▶
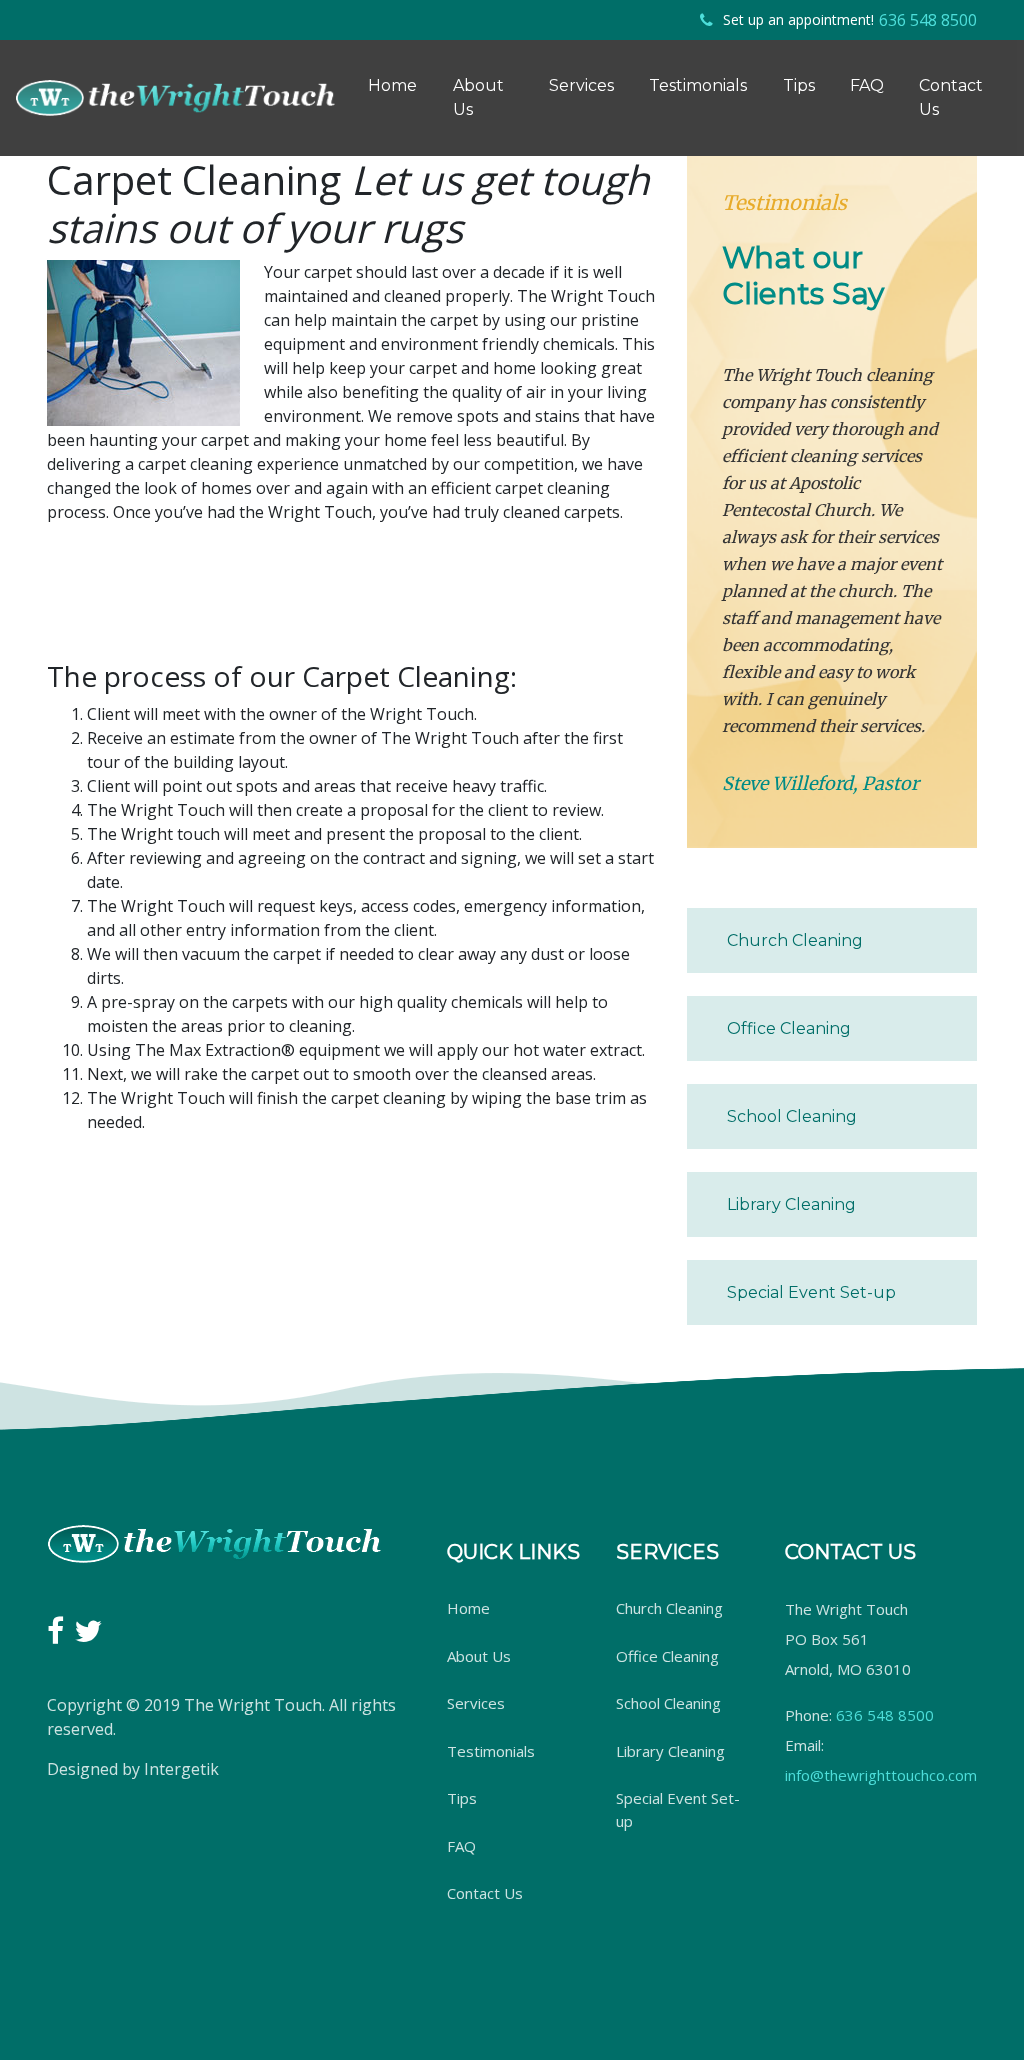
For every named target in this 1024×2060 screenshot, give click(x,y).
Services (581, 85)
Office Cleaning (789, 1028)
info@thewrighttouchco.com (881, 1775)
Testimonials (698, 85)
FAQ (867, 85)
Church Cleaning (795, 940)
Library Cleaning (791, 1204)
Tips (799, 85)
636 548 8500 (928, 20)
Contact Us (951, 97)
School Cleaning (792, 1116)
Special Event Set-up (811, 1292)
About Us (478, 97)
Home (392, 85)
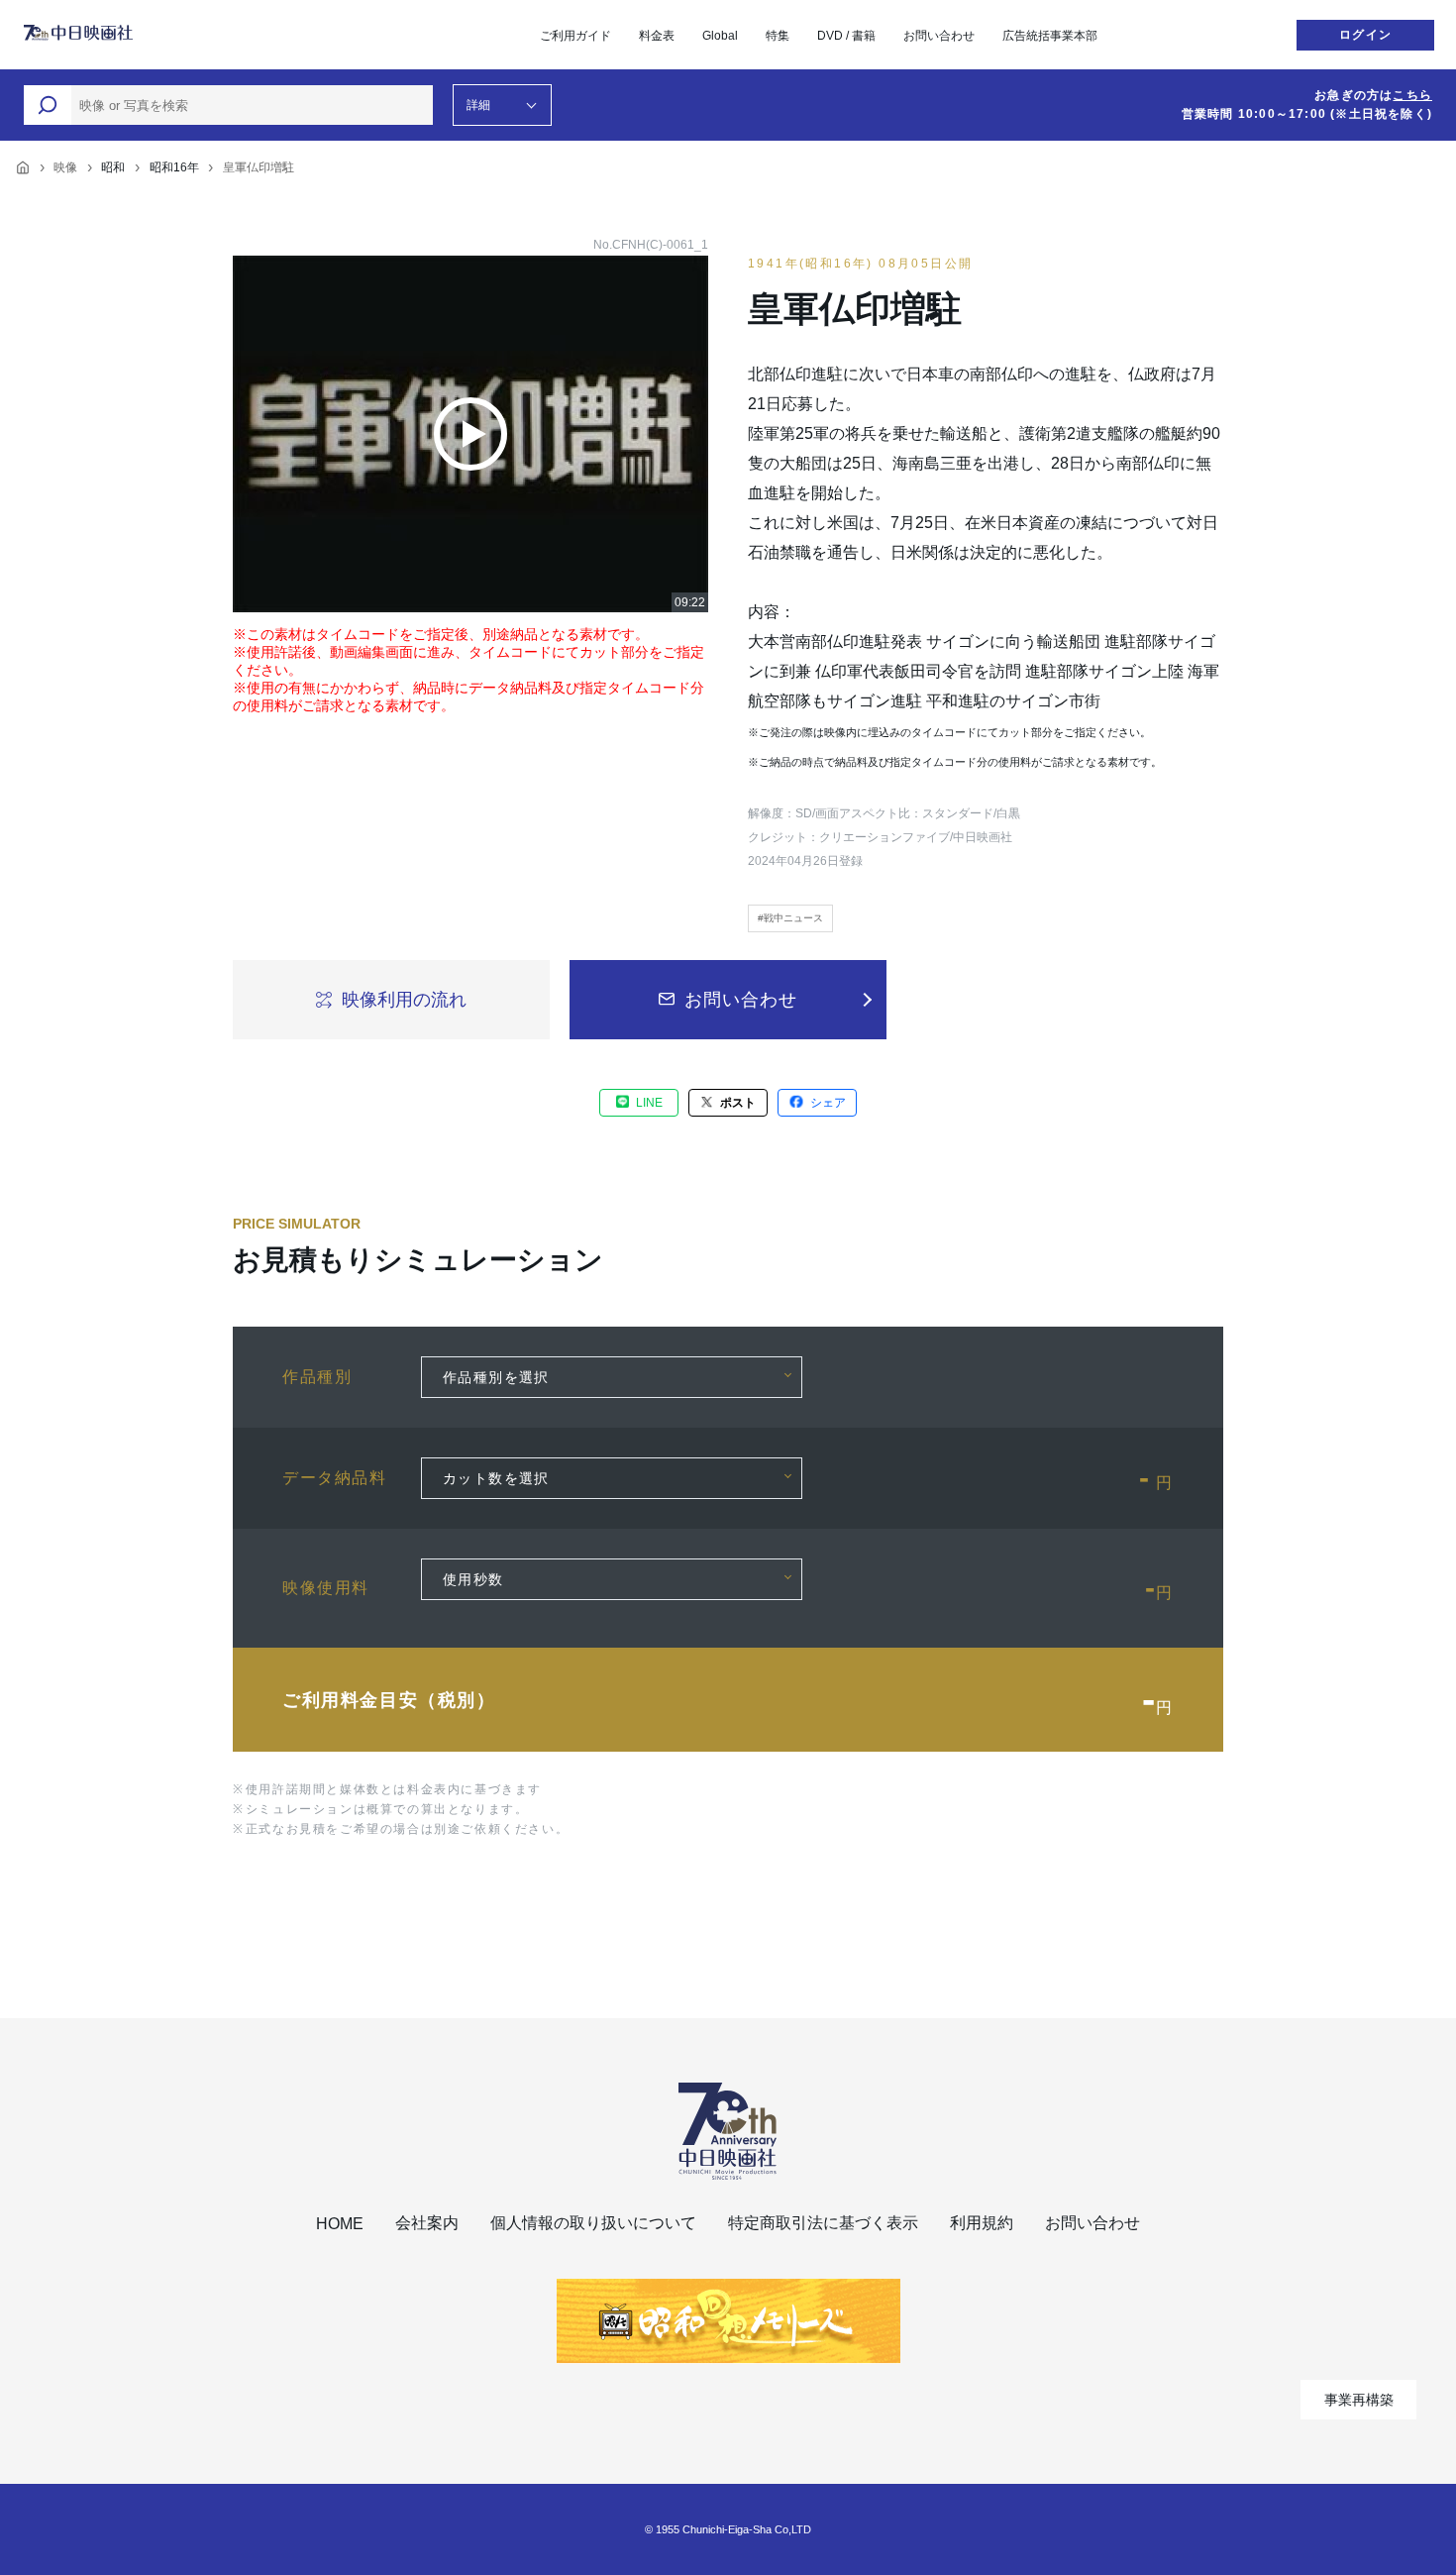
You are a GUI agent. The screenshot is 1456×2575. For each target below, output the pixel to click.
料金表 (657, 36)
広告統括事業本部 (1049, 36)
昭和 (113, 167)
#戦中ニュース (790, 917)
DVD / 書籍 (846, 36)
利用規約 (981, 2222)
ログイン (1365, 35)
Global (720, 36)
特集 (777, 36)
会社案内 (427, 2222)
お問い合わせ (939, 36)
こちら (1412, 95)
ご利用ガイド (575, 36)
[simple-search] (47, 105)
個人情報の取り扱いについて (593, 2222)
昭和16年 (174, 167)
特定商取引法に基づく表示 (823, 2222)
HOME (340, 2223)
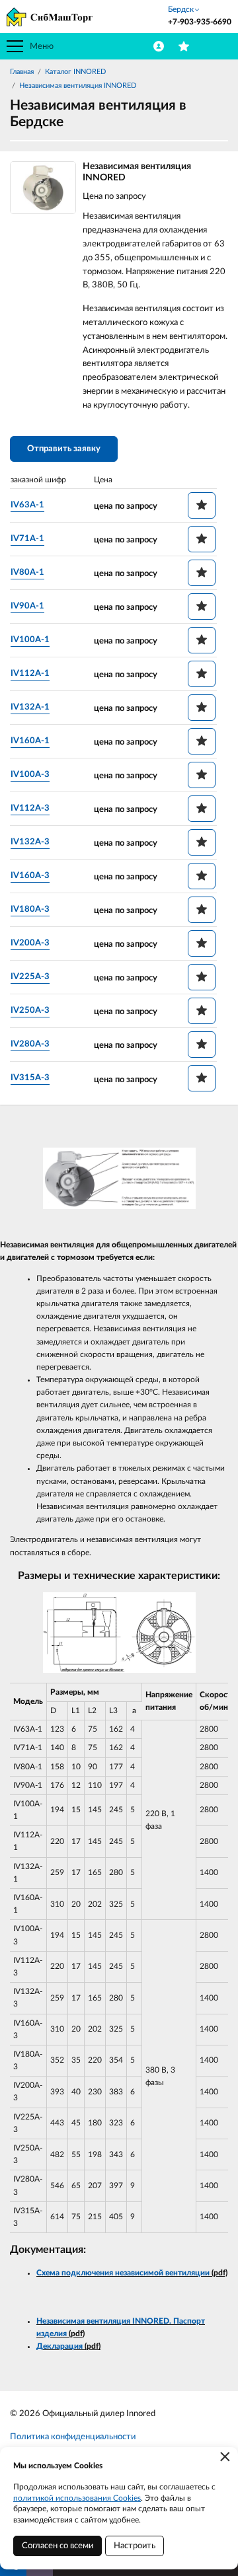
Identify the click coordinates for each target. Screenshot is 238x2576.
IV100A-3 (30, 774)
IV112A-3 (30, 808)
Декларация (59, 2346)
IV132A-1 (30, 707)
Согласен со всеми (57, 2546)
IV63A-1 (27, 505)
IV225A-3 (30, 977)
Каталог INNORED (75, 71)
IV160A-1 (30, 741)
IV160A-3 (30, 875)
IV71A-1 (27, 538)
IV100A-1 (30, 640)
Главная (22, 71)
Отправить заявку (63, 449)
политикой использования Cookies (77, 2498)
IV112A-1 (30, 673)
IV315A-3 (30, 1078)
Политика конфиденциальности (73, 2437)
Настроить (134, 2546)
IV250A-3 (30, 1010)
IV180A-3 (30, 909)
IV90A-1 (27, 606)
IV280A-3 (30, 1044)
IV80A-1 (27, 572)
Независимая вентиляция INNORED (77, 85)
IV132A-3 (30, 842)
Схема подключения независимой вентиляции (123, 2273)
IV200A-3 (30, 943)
◀
### Assignment
Copy task for the entries above: every line with the string "target".

### Answer box
For every named target in this 1024×2060 screenshot, give click(x,y).
You are a GUI agent. The screenshot is 1456×2575. For each target below, output the pixel to click.
Identify the click coordinates for each target. Screenshot is 238x2576.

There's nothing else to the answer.